One of the unspoken blessings of the pageant in the area, explained Pres. Dyreng, is the unity it builds in the community. "It brings out the best in the people around here," he said. People seem friendlier and yards seem to be more beautiful. For a community of 3,000 to host an audience of 125,000 visitors "is no small undertaking."
"I think everyone in the community is involved in one way or another. Whether it's sewing costumes or building stage sets or controlling traffic or washing dishes -- it's a community effort. And those who prepare the visitors' evening meal by barbecuing turkey over a flame on a hot June day know something about sacrifice."

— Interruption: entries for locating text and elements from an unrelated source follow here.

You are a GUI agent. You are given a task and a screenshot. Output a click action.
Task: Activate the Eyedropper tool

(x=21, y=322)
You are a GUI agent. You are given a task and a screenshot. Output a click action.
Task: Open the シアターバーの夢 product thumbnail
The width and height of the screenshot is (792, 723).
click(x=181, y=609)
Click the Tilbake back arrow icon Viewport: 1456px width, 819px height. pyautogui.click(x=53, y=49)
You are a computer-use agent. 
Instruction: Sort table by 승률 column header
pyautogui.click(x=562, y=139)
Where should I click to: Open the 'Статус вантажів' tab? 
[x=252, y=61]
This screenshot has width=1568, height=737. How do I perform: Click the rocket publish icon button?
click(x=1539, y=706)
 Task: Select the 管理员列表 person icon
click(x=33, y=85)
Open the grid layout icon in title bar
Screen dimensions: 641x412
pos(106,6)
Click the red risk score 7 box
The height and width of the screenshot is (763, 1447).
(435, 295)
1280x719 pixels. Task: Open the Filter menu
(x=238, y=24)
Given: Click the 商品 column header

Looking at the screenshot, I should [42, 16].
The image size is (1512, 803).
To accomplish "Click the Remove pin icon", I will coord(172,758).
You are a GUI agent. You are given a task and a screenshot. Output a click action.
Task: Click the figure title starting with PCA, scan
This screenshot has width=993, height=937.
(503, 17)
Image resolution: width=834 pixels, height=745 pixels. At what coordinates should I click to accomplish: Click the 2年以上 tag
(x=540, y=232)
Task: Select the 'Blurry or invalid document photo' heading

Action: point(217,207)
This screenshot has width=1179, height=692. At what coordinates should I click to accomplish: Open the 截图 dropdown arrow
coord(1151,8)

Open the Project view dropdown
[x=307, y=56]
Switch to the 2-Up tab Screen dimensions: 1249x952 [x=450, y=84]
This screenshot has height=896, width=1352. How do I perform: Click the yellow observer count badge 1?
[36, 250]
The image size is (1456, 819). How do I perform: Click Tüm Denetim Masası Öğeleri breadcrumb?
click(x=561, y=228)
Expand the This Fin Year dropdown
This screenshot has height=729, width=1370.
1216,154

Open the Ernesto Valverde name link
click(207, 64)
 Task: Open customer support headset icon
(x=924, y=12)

In total, participants from 52 communities are involved in producing the pageant.
There is no limit to the number who may participate in the cast, said Pres. Cluff. Auditions are held for the major roles, such Mary and Robert Henshaw who are the central figures in the story line. But any individual or family wishing to participate is included. This year's performances will include more than 500 cast members.
And although the pageant obligates members in these communities during the summer, which compresses their time for other Church and family activities, stake and pageant leaders return each year with renewed vigor for the pageant.
"We love the pageant," added Pres. Dyreng. "We couldn't do without it."